We are using Prometheus to scrape Vault metrics by polling the /sys/metrics endpoint and receive back the vault.core.unsealed boolean value which looks like what we need. It returns back a 1, when vault is unsealed.
But whenever the Vault is sealed, the metrics API endpoint returns a 503 error “Vault is sealed”, which I guess is expected if Vault can’t read the storage.
But what is the point of vault.core.unsealed metric if it will never return value 0 to indicate that the Vault is sealed since no API calls can be made to a sealed Vault instance?
I am aware of an API /sys/seal-status, but it is not capable of returning back Prometheus type metrics, so to use it we would need to write some exporter to do so.
How do you guys monitor Vault seal status? Do you use /sys/seal-status, or some custom logic when the metrics API is returning specific errors?
Thanks! That makes the metrics endpoint responsive when Vault is sealed. But now it’s only returning very few gauges, not including the vault.core.unsealed one.

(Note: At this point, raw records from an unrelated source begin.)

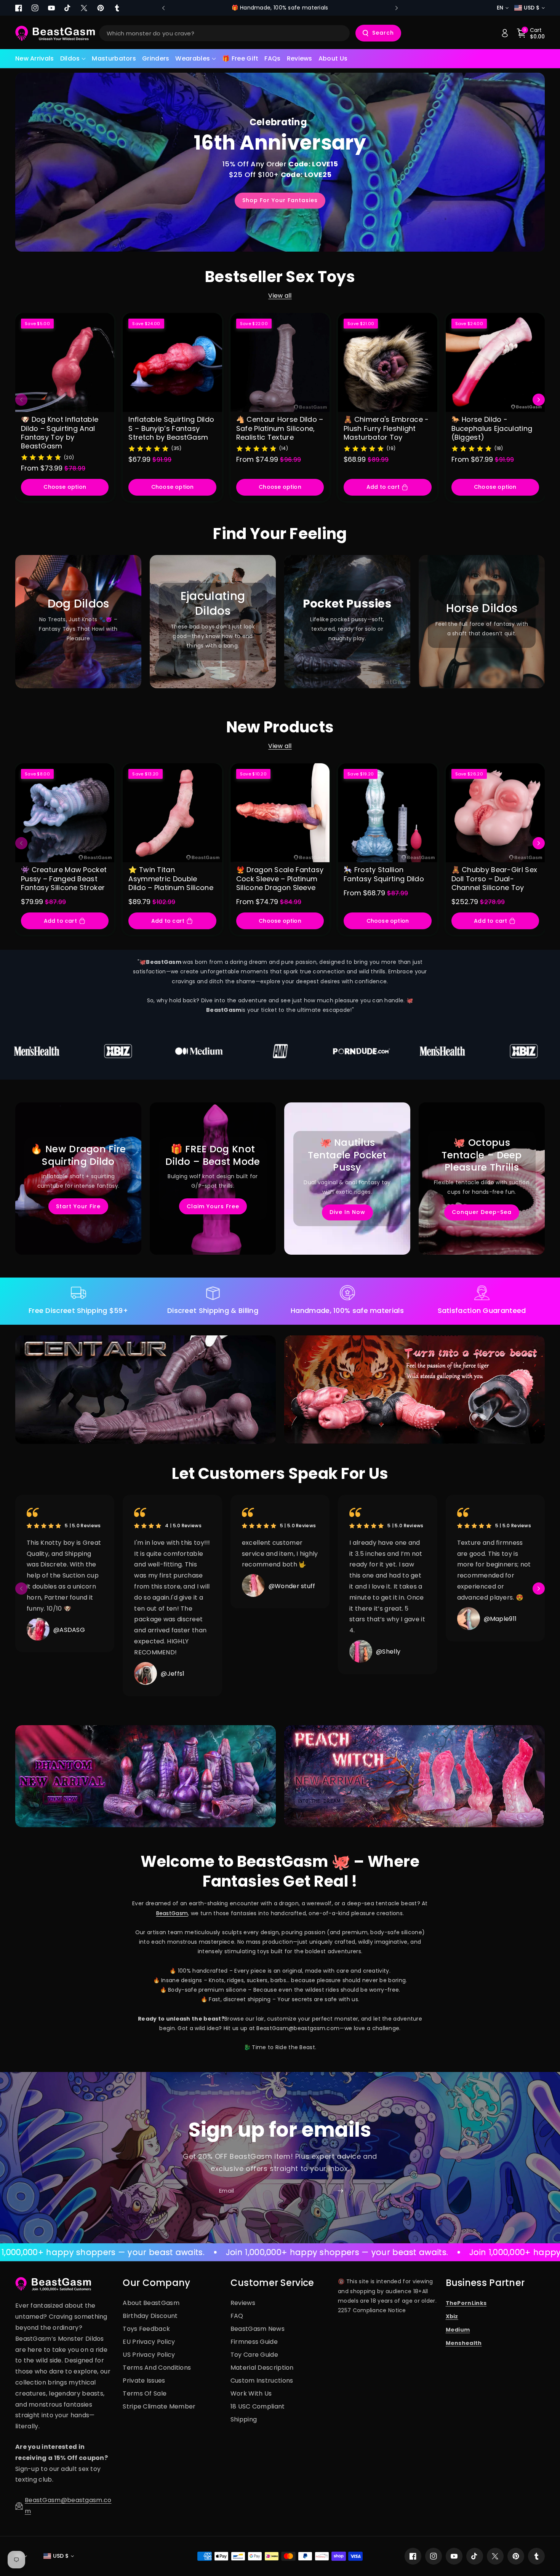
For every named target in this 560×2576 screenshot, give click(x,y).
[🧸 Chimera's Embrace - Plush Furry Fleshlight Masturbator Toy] (387, 362)
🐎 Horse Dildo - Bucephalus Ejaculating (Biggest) (492, 428)
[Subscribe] (340, 2191)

I am only getting back these in the response:
Managed to find why it wasn’t returning the unseal metric.
Turns out since Vault uses go-metrics library, once a metric has seen no activity, it will disappear after prometheus_retention_time.
Since my Vault instance had been sealed for a longer period of time than my configured prometheus_retention_time of 30 seconds, the metric was not being returned since it had been no change in it.
Had to just increase the prometheus_retention_time setting to keep the metric in Vault memory for longer.